Dodgers infielder Miguel Rojas responded to his former-teammate Jazz Chisholm’s explosive accusations in a Tuesday appearance on the “Chris Rose Rotation” podcast, and I ain’t buying it one bit.
Earlier in March, Chisholm — the Miami Marlins star shortstop-turned-centerfielder — seemed to accuse Rojas of saying negative things about him behind his back to their manager, intentionally destroying his custom cleats, and generally being unwelcoming and unkind to him during their time together in Miami.
While he never mentioned Rojas by name directly, he alluded to club veterans and his team captain mistreating him multiple times. Rojas was the team’s captain during Chisholm’s first Miami years.
Chisholm felt so ostracized by his treatment that he basically avoided his teammates for the majority of the first three years of his career, he recounted in a March 19 episode of “The Pivot.”
“My first three years in the big leagues, I didn’t even practice,” Chisholm said.
“Why didn’t you practice?” host Ryan Clark asked him.
“What do you mean why didn’t … bro, like, I’m not gonna be around you guys, bro. Like, I don’t like y’all like that. Y’all don’t like me. I don’t like ya’ll,” Chisholm replied, referring to his teammates.
Rojas, who spent eight of the first nine years of his career in Miami before they traded him to the Los Angeles Dodgers in 2023, told Talkin’ Baseball’s Chris Rose that he was bothered by the comments.
“Whatever you want to say about me as a player, you can have that opinion,” Rojas told Rose. “But you saying that I’m a bad person when you don’t even know me, that’s kind of what bothers me.”
He also lamented the fact that Chisholm aired out private clubhouse business, and explained his treatment of Jazz as a way of keeping him accountable.
“When you come to a place and you get to a new place, there are people there that have been there before you. There’s rules in place, and someone is going to keep you accountable,” he told Rose.
Sorry, Miggy, but it sounds like what you were doing was a lot more than just keeping him accountable.
I don’t blame Rojas, as captain, for having conversations with his manager about the young guys on the team. That’s standard. But one story Chisholm recounted on “The Pivot” seems to indicate he was going a little further than plain accountability.
Chisholm recalled how one unnamed veteran destroyed his custom cleats, a pair the then-rookie Chisholm spent time and money crafting to perfection. (RELATED: MLB Owners Prove They’re Sick Of Hard-Negotiating Agent-To-The-Stars, Hand Him Worst Off-Season Yet)
“Within the first week someone cut up … one of my vets cut up my cleats, poured milk in my cleats and threw them in the trash and said those shoes are ugly bro get some new ones.”

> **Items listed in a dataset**
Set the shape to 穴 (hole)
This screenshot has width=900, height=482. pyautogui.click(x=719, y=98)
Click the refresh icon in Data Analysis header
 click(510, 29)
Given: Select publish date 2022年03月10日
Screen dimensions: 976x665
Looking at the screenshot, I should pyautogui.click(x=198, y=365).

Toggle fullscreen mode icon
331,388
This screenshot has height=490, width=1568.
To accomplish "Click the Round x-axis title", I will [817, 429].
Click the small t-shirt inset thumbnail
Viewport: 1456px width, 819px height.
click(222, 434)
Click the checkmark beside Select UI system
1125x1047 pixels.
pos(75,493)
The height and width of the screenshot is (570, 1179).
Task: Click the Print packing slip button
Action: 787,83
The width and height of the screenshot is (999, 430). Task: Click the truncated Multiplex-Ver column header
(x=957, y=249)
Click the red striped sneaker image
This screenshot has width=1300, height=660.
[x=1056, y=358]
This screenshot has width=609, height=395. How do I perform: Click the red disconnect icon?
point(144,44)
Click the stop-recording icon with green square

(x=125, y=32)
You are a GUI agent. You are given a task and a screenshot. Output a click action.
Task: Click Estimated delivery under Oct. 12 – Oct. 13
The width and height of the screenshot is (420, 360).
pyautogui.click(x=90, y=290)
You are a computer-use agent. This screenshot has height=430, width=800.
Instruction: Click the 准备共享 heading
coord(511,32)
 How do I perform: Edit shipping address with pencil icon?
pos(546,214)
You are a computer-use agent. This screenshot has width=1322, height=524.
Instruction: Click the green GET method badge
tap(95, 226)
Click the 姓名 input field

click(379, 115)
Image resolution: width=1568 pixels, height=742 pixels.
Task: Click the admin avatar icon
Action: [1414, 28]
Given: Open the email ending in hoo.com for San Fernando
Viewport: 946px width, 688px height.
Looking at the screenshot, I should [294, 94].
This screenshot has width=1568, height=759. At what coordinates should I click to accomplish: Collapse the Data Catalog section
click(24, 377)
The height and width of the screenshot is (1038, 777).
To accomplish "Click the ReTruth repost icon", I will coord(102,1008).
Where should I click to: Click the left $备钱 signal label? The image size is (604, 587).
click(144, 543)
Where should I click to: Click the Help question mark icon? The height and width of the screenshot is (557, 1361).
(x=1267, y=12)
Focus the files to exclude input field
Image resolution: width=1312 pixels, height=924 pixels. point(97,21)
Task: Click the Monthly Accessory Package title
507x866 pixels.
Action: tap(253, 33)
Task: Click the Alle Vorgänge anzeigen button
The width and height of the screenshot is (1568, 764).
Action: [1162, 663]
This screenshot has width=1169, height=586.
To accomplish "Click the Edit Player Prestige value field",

> **EXERCISE**
In the article about Miguel Rojas and Jazz Chisholm, on which podcast did Chisholm talk about his first three years in the big leagues? This data has no connection to the article.

> **COMPLETED TASK**
"The Pivot"